蚊とフクロウを足して2で割ったような、絶妙にか細い声で歌っていた私は、下手くそだった。

よくもまあビリとはいえ、音高に入学できたものだ。


そんな私は、憧れている友だちがいた。

声楽科でトップ入学をしたМちゃんだ。Мちゃんはなんでもできた。すばらしく声が美しく、高校生なのに大人のようだった。

高校時代にコンクールに出ていたのも彼女だけだったし、結果も出していた。

そう、彼女の声は完成していた。


高校時代は文句なしの1番だった彼女は、大学時代は、それなりに上手い部類の人だった。外部から受験してきた人の方が上手いのは仕方がない。その中でも決して埋もれてはいなかった。

ところが、彼女は大学院の試験を受けなかった。


その後、オペラ団体の研究生になったとき、彼女も同じクラスになった。

Mちゃんは苦労していた。すぐに声帯を痛めてしまうのだ。

それも決まって、公演前。

「喉、壊しちゃったから、次の公演出られない」と言うMちゃん。


やる気はあるのだ。

歌いたいと思っている。

それなのに、喉は痛む。やろうとすればするほど、彼女の声帯は痛んだ。どうしてもどこかで力んでしまうのだろう。


Mちゃんは本当に素晴らしい声をしている。

それなのに、

歌いたいのに歌えない。

声帯はデリケートなのだ。


素晴らしい声を開花させた彼女は、その声を維持するためのプレッシャーに喉を傷めた。

私たちの身体は楽器。

プレッシャーを感じる楽器。

どんなに歌いたくても、楽器が心と繋がっている。

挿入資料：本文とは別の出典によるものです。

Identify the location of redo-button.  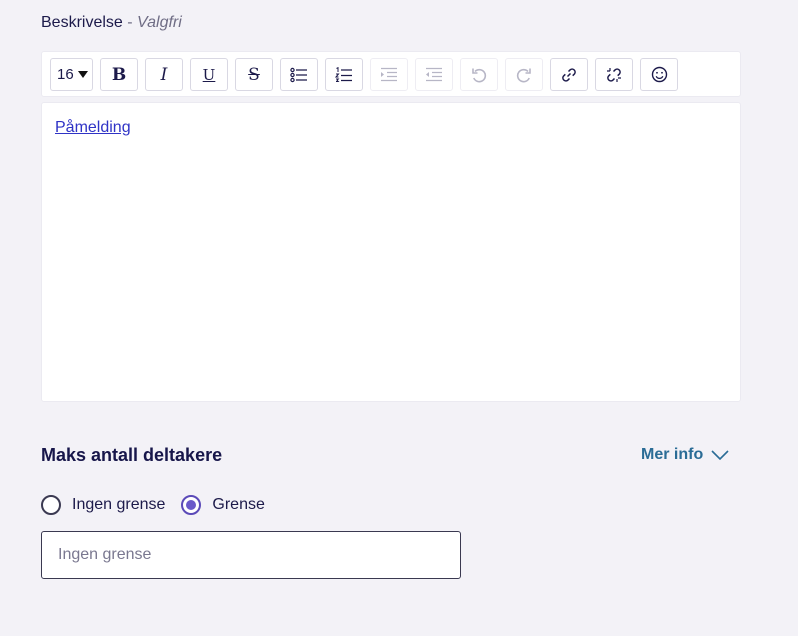
(524, 74).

ごまかしは利かない。



今なら彼女のプレッシャーがわかる。

なぜなら、私も同じように歌えなくなったのだ。


私は目に持病がある。

数年前、その病気が悪化し具合の悪い日が続いた。

いつか見えなくなる日が来る。そう言われて生きてきたのだ。

暗闇の中で生きて行くことを考えると恐ろしくてたまらなかった。

このまま失明してしまうのだろうかと心細い日々で、歌など歌う気にはなれなかった。


結果的に失明はせず、今も私の目は光りを見せてくれるけれど、しばらくの間歌うことをしていなかった私の歌う筋肉は明らかに衰えた。

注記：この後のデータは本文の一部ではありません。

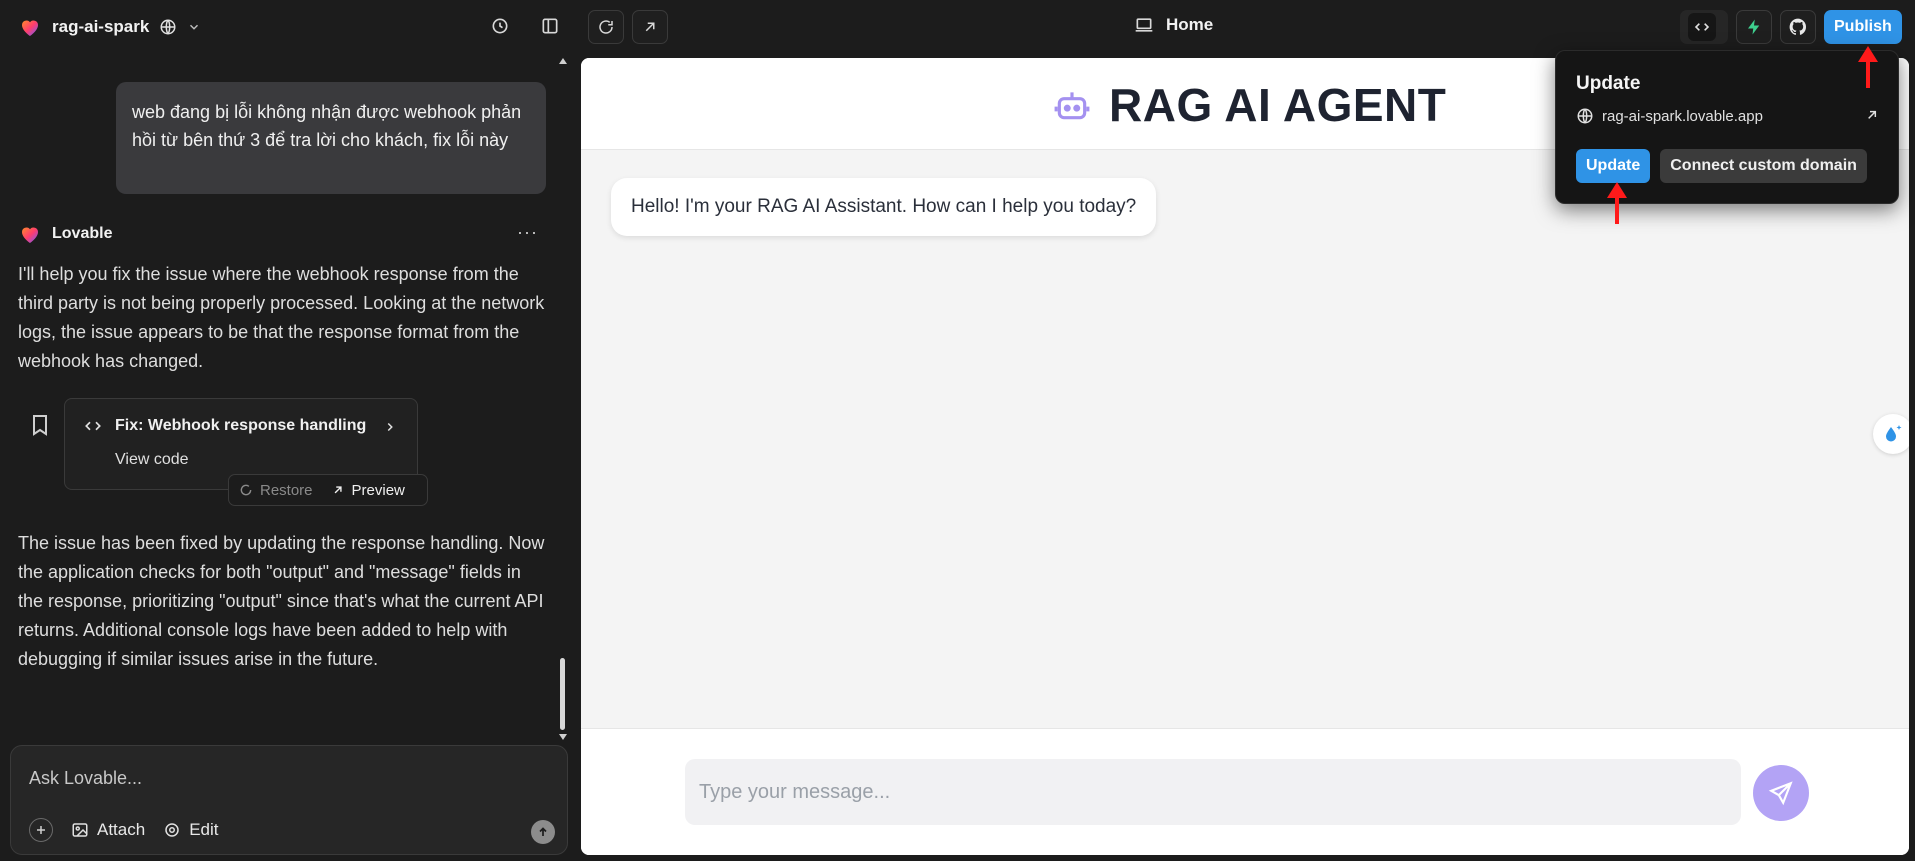 The image size is (1915, 861). Describe the element at coordinates (1614, 166) in the screenshot. I see `update-button: Update` at that location.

今までのように歌えなくなり、早く元に戻したいと焦るとさらに歌えなくなる。

そのうち、練習をしていても息が吸えず、喉が締め付けられるようになった。


元のように歌えなければ。

焦れば焦るほど、歌えなくなった。

プレッシャーに押しつぶされるように、私の喉も押しつぶされ、いつしか歌うことを止めた。


過去の栄光を知っているだけに、歌えない自分は惨めだった。


1人だったらきっと立ち直れなかっただろう。

もう二度と歌わなかったと思う。それほどまでに私は落ちていた。

だけど、私には歌だけが全てではなかった。

葛藤の中、しばらくの間、歌から離れ、色々なことを知り、

そしてプライドを捨てた。


目が見える間は歌いたい。

どんな声でも、楽しく歌いたい。

ただそれだけで、私は今も歌っている。